Thanks to carlos for pointing out this regression at:
https://groups.google.com/forum/#!topic/redis-db/_WVVqDw5B7c
2014-03-24 21:10:00 +01:00
Matt Stancliff
ee18135a19 Cluster: Fix trib create when masters==replicas
This bug was introduced in 2e5c394f during a refactor.

It took me a while to understand what was going on with
the code, so I've refactored it further by:
  - Replacing boolean values with meaningful symbols
  - Replacing 'i' with a meaningful variable name
  - Adding the proper abort check
  - Factoring out now duplicated conditionals
  - Adding optional verbose logging (we're inside *four*
    different looping constructs, so it takes a while to
    figure out where all the moving parts are)
  - Updating comment for the section

This fixes a problem when the number of master instances
equaled the number of replica instances.  Before, when
there were equal numbers of both, nodes_count would go to
zero, but the while loop would spin in i < @replicas because
i would never be updated (because the nodes_list of each ip
was length == 0, which triggered an endless loop of
next -> i = 0 -> 0 < 1? -> true -> next -> i = 0 ...)

Thanks to carlo who found this problem at:
https://groups.google.com/forum/#!topic/redis-db/_WVVqDw5B7c
2014-03-24 21:10:00 +01:00
Jan-Erik Rediger
9fa96697a9 Fixed a few typos. 2014-03-24 21:10:00 +01:00
Matt Stancliff
a7478079a1 Cluster: remove variable causing warning
GCC-4.9 warned about this, but clang didn't.

This commit fixes warning:
sentinel.c: In function 'sentinelReceiveHelloMessages':
sentinel.c:2156:43: warning: variable 'master' set but not used [-Wunused-but-set-variable]
     sentinelRedisInstance *ri = c->data, *master;
2014-03-24 21:10:00 +01:00
Jan-Erik Rediger
46904ae22b Finally fix the install_server.sh script.
Includes changes from a dozen bug reports and pull requests.
Was tested on Ubuntu, Debian and CentOS.
2014-03-24 18:12:55 +01:00
antirez
2dd8c46249 Sample and cache RSS in serverCron().
Obtaining the RSS (Resident Set Size) info is slow in Linux and OSX.
This slowed down the generation of the INFO 'memory' section.

Since the RSS does not require to be a real-time measurement, we
now sample it with server.hz frequency (10 times per second by default)
and use this value both to show the INFO rss field and to compute the
fragmentation ratio.

Practically this does not make any difference for memory profiling of
Redis but speeds up the INFO call significantly.
2014-03-24 12:03:41 +01:00
antirez
ae211be98b sdscatvprintf(): Try to use a static buffer.
For small content the function now tries to use a static buffer to avoid
a malloc/free cycle that is too costly when the function is used in the
context of performance critical code path such as INFO output generation.

This change was verified to have positive effects in the execution speed
of the INFO command.
2014-03-24 10:23:55 +01:00
antirez
571d6b01de Cache uname() output across INFO calls.
Uname was profiled to be a slow syscall.
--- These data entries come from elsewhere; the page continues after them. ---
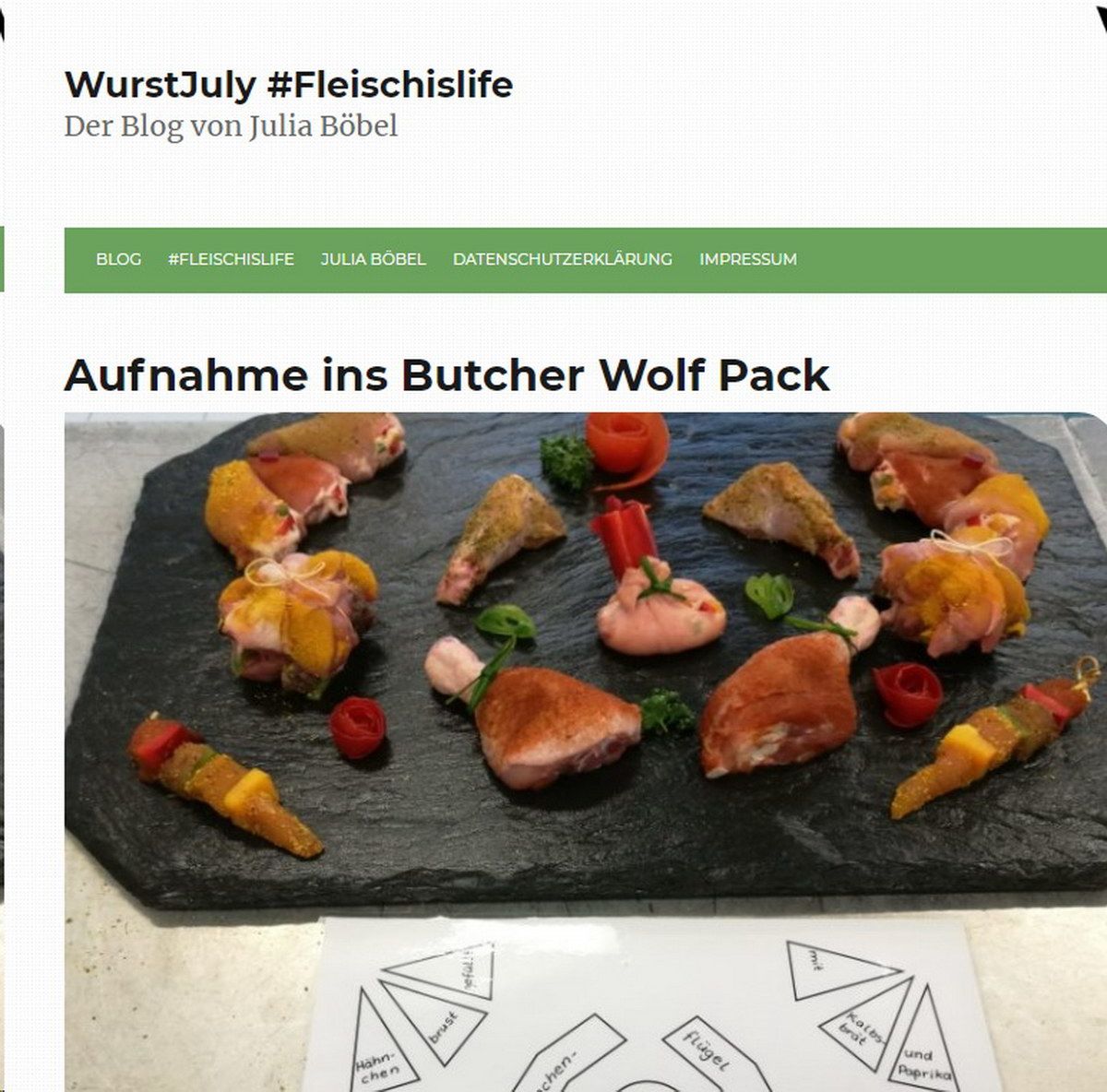Open the DATENSCHUTZERKLÄRUNG page

(563, 259)
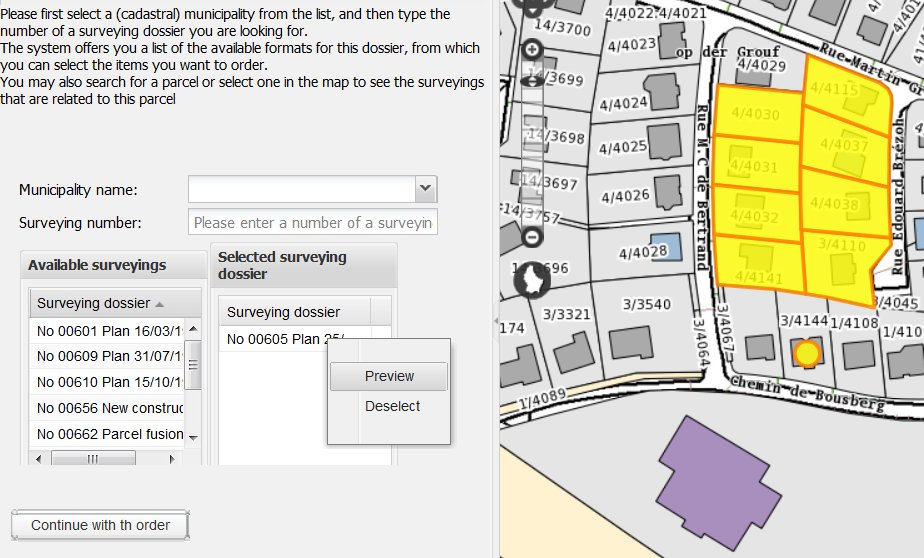Select dossier No 00656 New construction
This screenshot has height=558, width=924.
point(110,408)
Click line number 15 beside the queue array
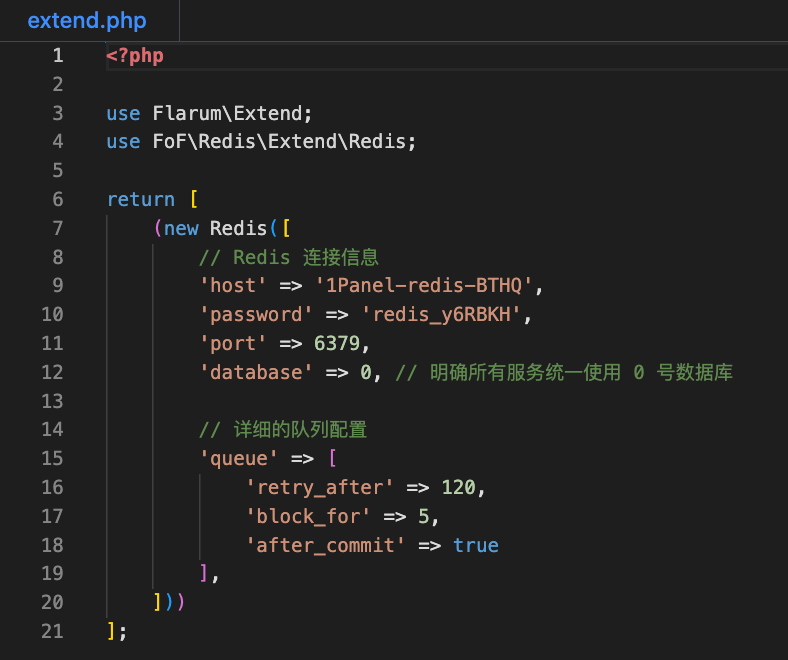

It produces always the same
output in the context of a single execution of Redis, so calling it at
every INFO output generation does not make too much sense.

The uname utsname structure was modified as a static variable. At the
same time a static integer was added to check if we need to call uname
the first time.
2014-03-24 10:02:55 +01:00
antirez
06b2a389eb sdscatvprintf(): guess buflen using format length.
sdscatvprintf() uses a loop where it tries to output the formatted
string in a buffer of the initial length, if there was not enough room,
a buffer of doubled size is tried and so forth.

The initial guess for the buffer length was very poor, an hardcoded
"16". This caused the printf to be processed multiple times without a
good reason. Given that printf functions are already not fast, the
overhead was significant.

The new heuristic is to use a buffer 4 times the length of the format
buffer, and 32 as minimal size. This appears to be a good balance for
typical uses of the function inside the Redis code base.

This change improved INFO command performances 3 times.
2014-03-24 09:44:49 +01:00
antirez
fd70c68c97 Add test-lru.rb to utils.
This is a program useful to evaluate the Redis LRU algorithm behavior.
2014-03-21 09:57:02 +01:00
antirez
24c350245d Use getLRUClock() instead of server.lruclock to create objects.
Thanks to Matt Stancliff for noticing this error. It was in the original
code but somehow I managed to remove the change from the commit...
2014-03-21 09:57:02 +01:00
antirez
7f274e3bfe The default maxmemory policy is now noeviction.
This is safer as by default maxmemory should just set a memory limit
without any key to be deleted, unless the policy is set to something
more relaxed.
2014-03-21 09:57:02 +01:00
antirez
a219339ee0 Use 24 bits for the lru object field and improve resolution.
There were 2 spare bits inside the Redis object structure that are now
used in order to enlarge 4x the range of the LRU field.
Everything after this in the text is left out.